:: GIVEN RECORDS ::

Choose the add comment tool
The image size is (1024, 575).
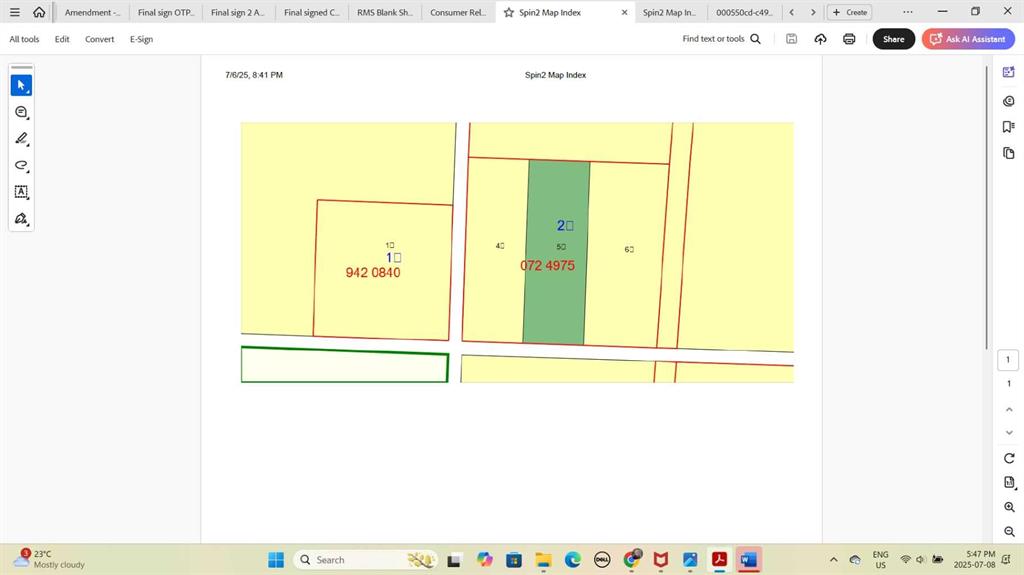(x=21, y=112)
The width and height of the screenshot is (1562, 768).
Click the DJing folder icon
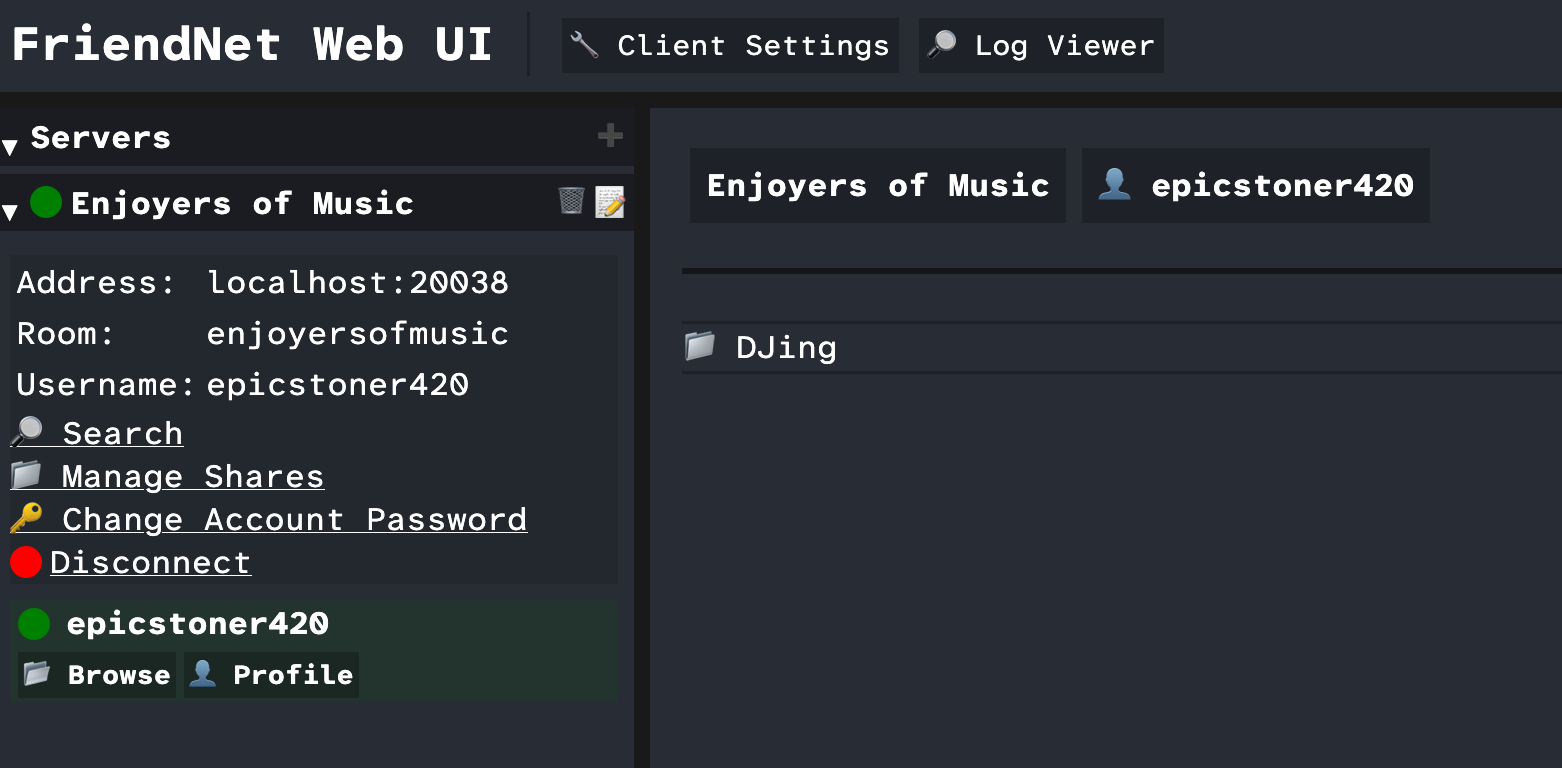coord(700,346)
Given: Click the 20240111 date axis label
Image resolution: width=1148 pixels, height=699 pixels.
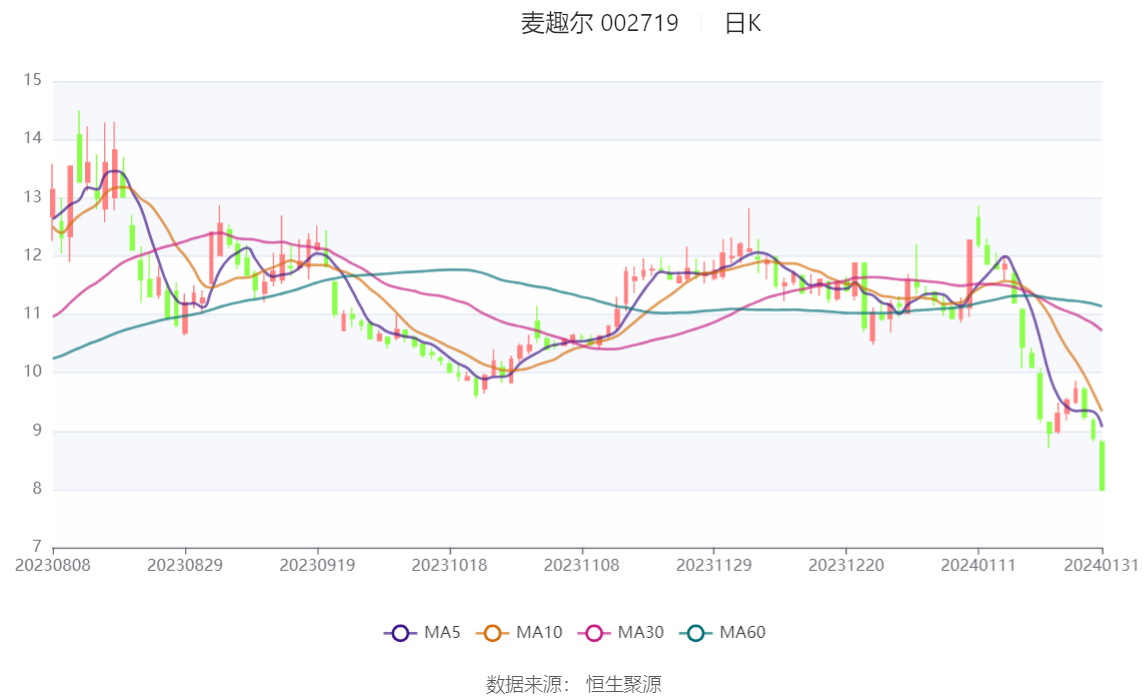Looking at the screenshot, I should click(x=978, y=566).
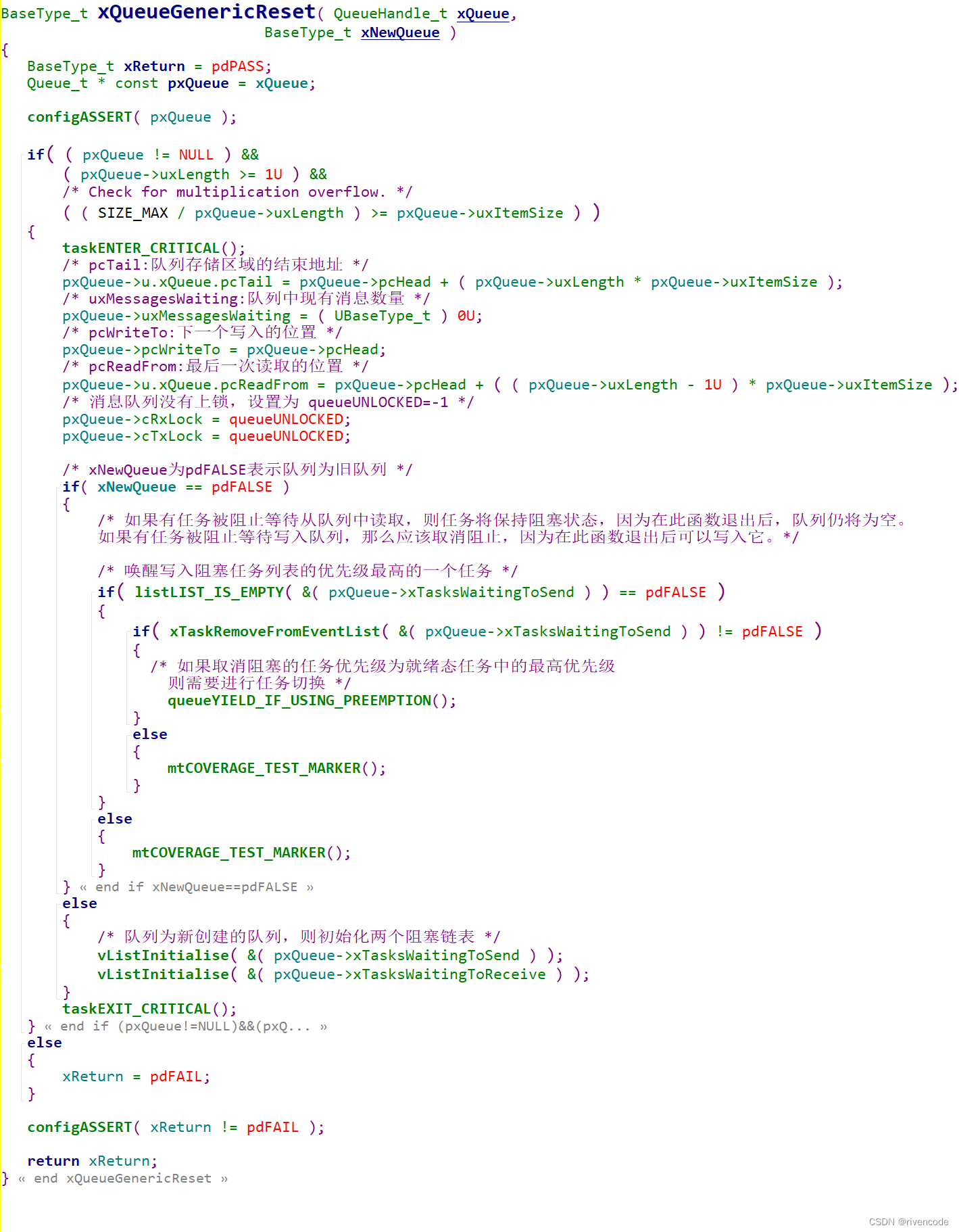Click the queueYIELD_IF_USING_PREEMPTION() macro
Viewport: 959px width, 1232px height.
(x=312, y=701)
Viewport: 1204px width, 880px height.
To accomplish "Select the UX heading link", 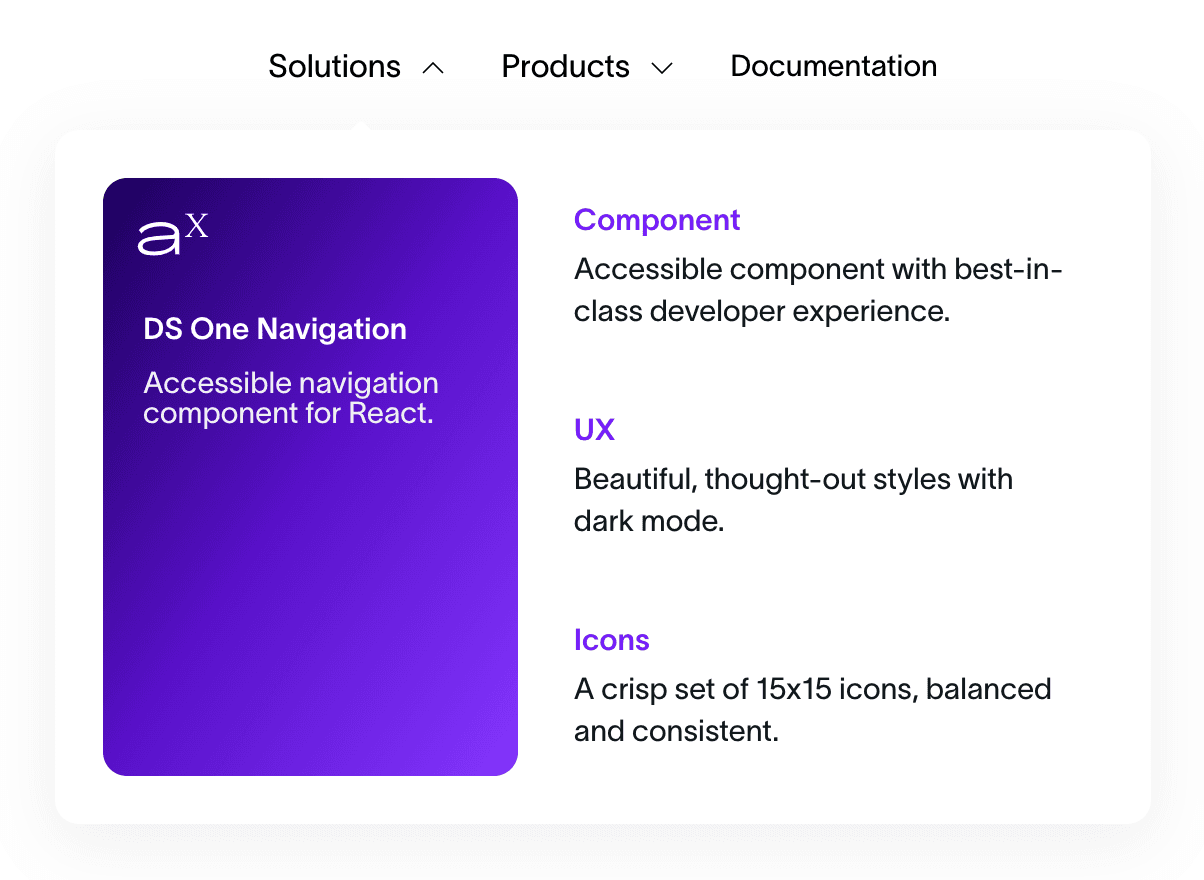I will pyautogui.click(x=594, y=430).
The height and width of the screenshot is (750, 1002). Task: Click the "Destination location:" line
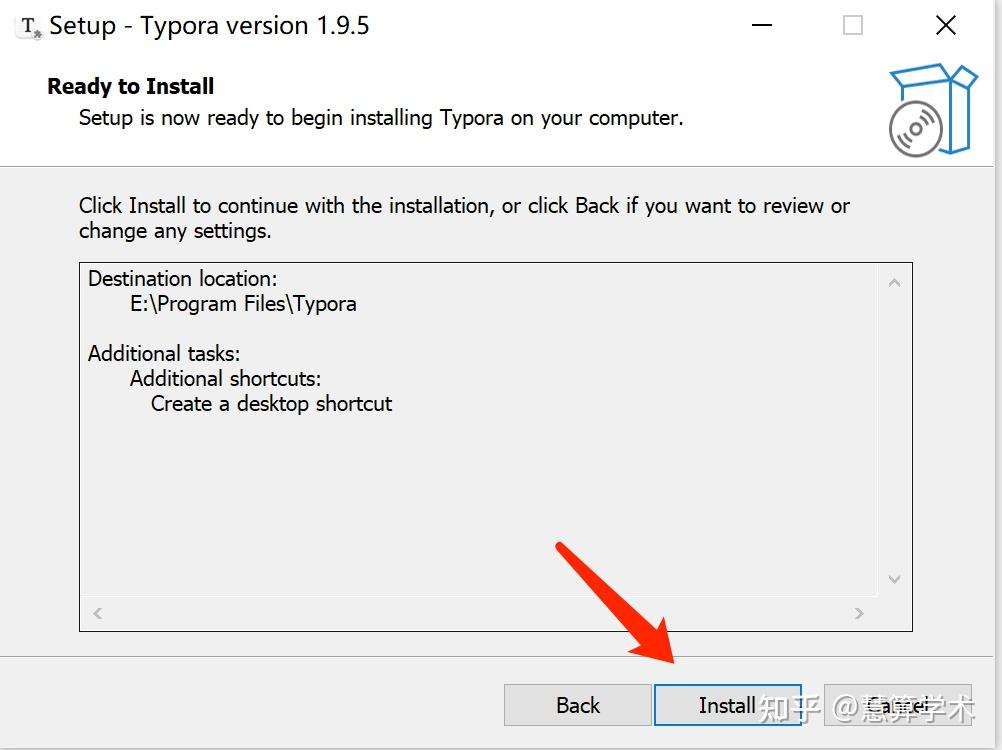[x=183, y=278]
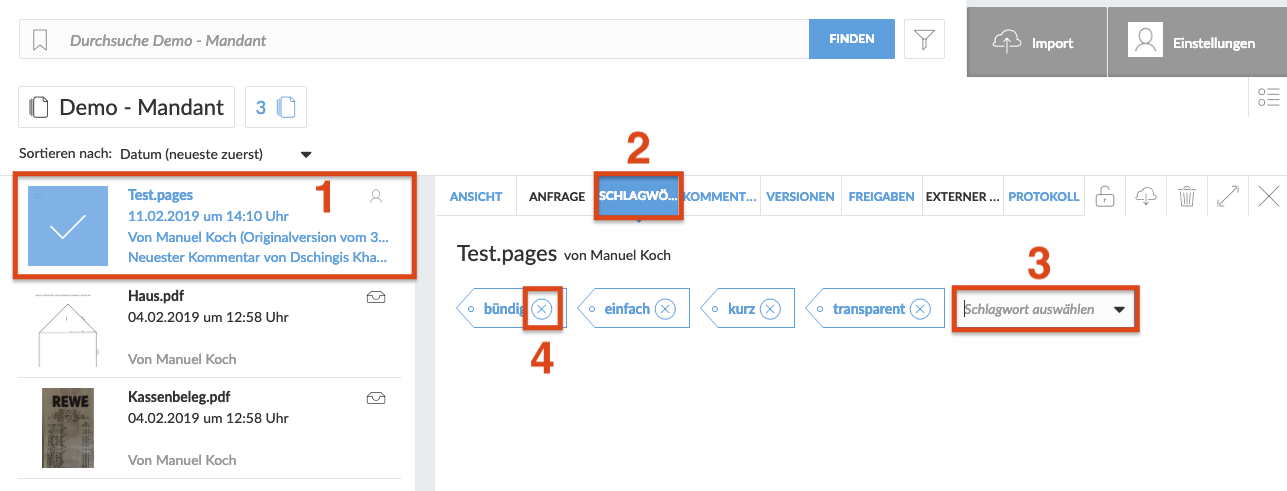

:::

> _WHAT NEEDS TO BE DONE_:
Before duplicating, set the pictures aside; then output exactly the lines from the one with "The height and" through the end of the records, and only those.

> _SOLUTION TO THIS EXERCISE_:
The height and width of the screenshot is (750, 1002). Task: Click the "Destination location:" line
[x=183, y=278]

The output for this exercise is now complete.